### THE TASK
Find every line in the data that contains the word "Click" and copy each of those lines out in full. Case counts.

### DATA
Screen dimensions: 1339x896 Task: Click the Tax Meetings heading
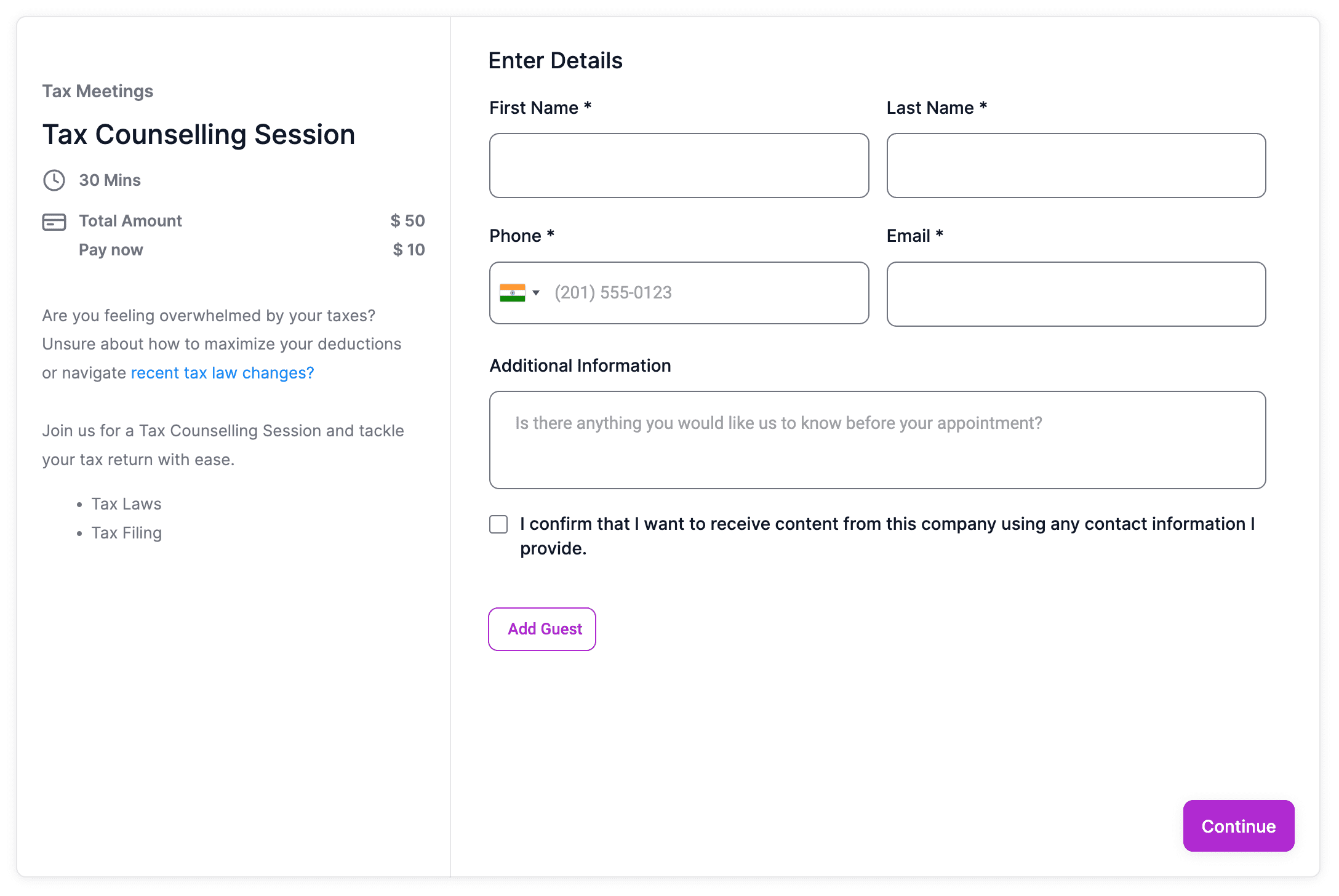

==

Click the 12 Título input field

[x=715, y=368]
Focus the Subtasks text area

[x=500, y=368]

### WRITTEN ANSWER
Screen dimensions: 1339x896 Task: Click the Tax Meetings heading
Click the 12 Título input field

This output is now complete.